Location
- Country: Australia

Physical characteristics
- • location: 8 km (5.0 mi) east of Badgingarra
- • elevation: 328 m (1,076 ft)
- • location: Indian Ocean
- • elevation: sea level
- Length: 86 km (53 mi)
- Basin size: 3,721 km^{2} (1,437 sq mi)

= Hill River (Western Australia) =

River in Western Australia

The Hill River is a river in the Wheatbelt region of Western Australia.

==Geography==
The headwaters of the Hill River rise near Dinner Hill, approximately 8 km east of Badgingarra.
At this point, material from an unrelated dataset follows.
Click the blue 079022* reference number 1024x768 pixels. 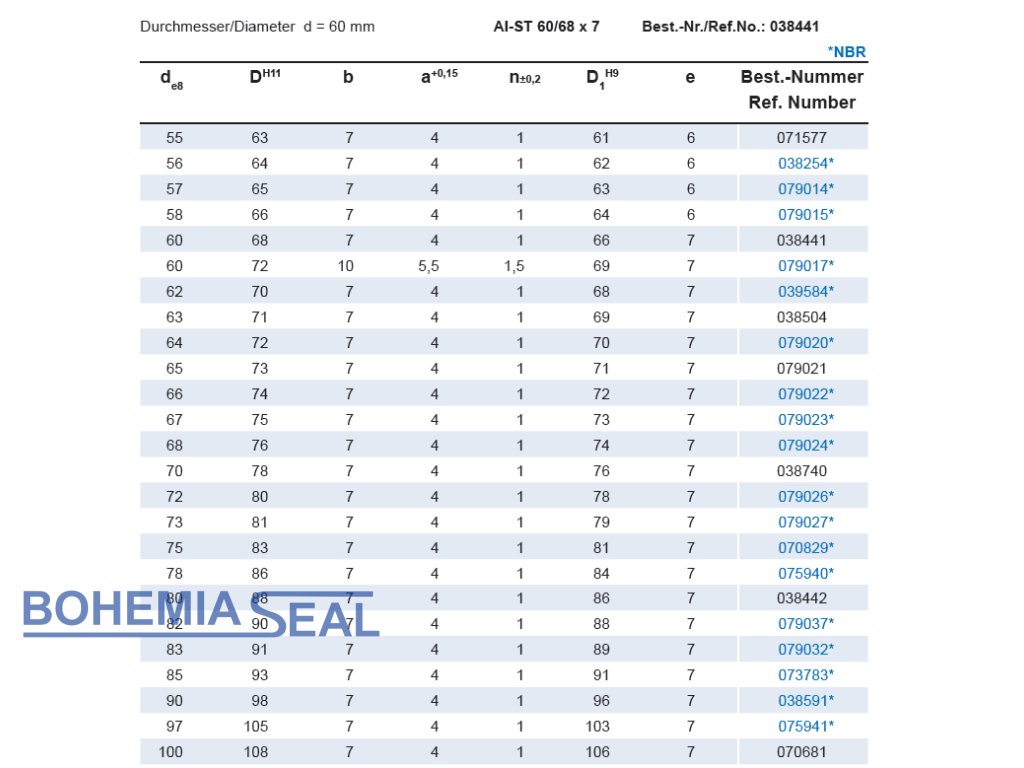pos(805,394)
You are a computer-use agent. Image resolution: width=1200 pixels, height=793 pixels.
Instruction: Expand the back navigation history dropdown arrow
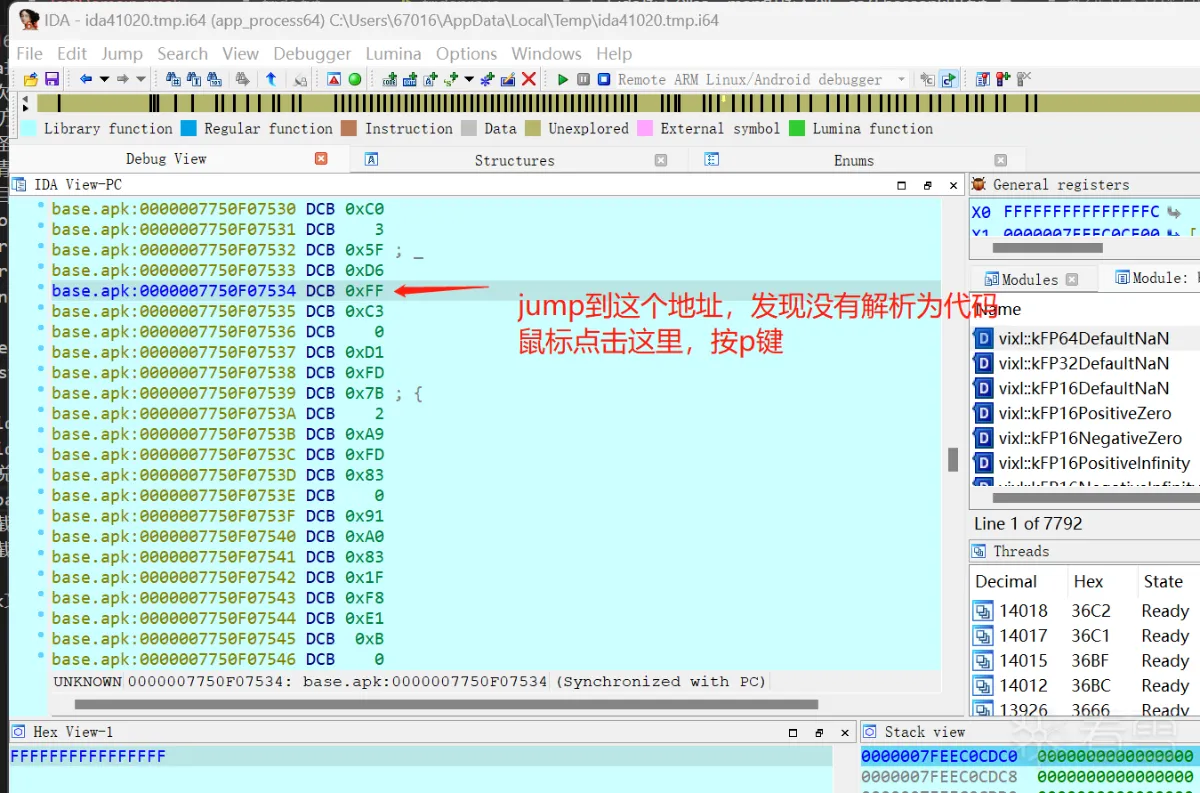tap(104, 79)
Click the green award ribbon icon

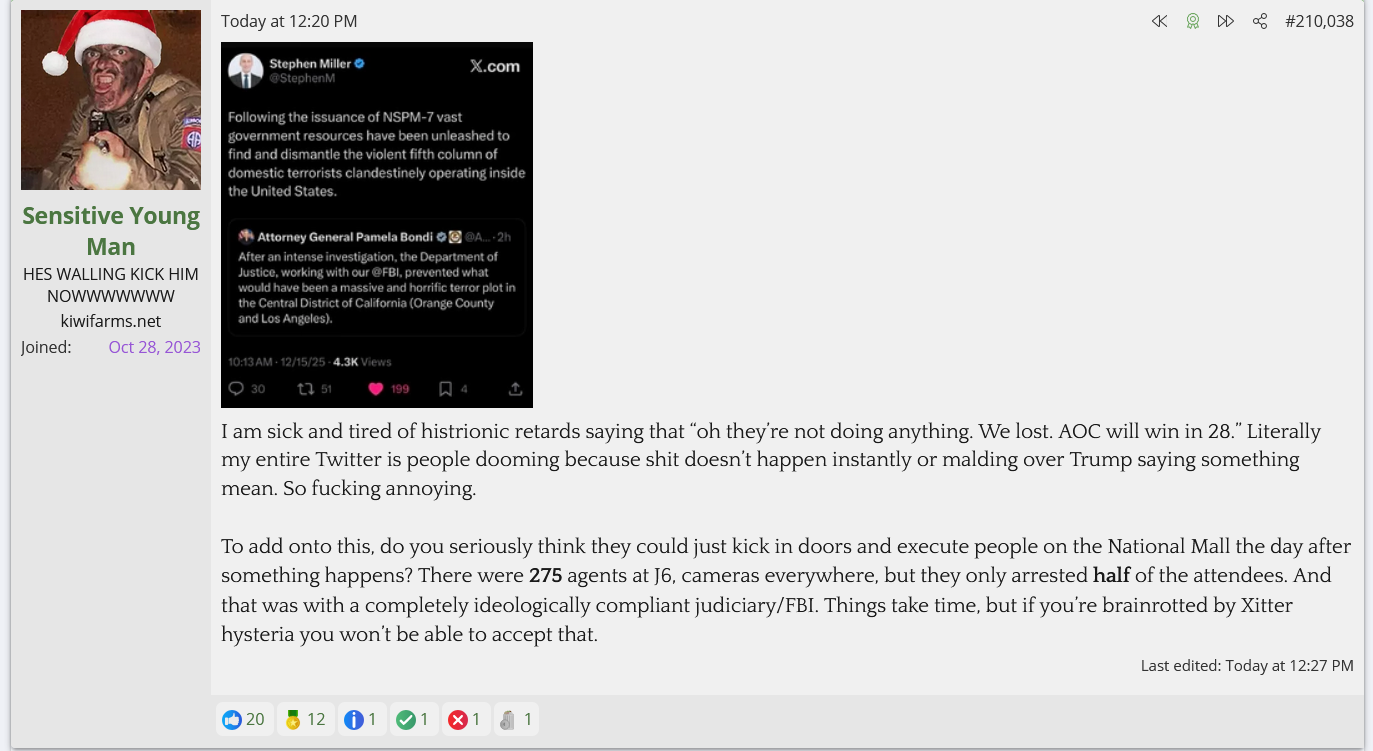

It then flows in a westerly direction, crossing the Brand Highway just north of Badgingarra, passing through the Hill River Nature Reserve and the northern boundary of the Southern Beekeeper's Nature Reserve and finally discharging into the Indian Ocean 8.7 km south of Jurien Bay.

The river has four tributaries; Coomallo Creek, Winjardie Creek, Munbinea Creek and Boothendara Creek.

==History==
The river was seen and named by the explorer George Grey on 14 April 1839 during his second disastrous expedition along the Western Australian coast.

It was likely named after Rowland Hill, well known for his inception of the Uniform Penny Post, but importantly for Grey, Secretary to the Colonization Commissioners for South Australia (under the South Australia Act 1834). Grey's friend and promoter William Hutt M.P. was also a commissioner. In the previous week, Grey had also named rivers after Hutt, Hutt's wife Mary Bowes, Hutt's business partner John Chapman and Charles Buller M.P., an active parliamentary proponent of the free colonisation of South Australia. In October 1840, at 28 years of age, Grey was appointed Governor of South Australia.

== Hill River development ==
In the 1990s a proposed utilization of coal deposits at Mount Lesueur 10 km north of the river by the Hill River Power Development Company, was abandoned in 1990 due to the creation of the Mount Leseuer National Park.

==Uses==
The mouth of the Hill River is a popular camping destination and can be reached in a two-wheel drive vehicle. The river mouth is usually closed to the ocean by a sandbar, which opens up in periods of high river flow.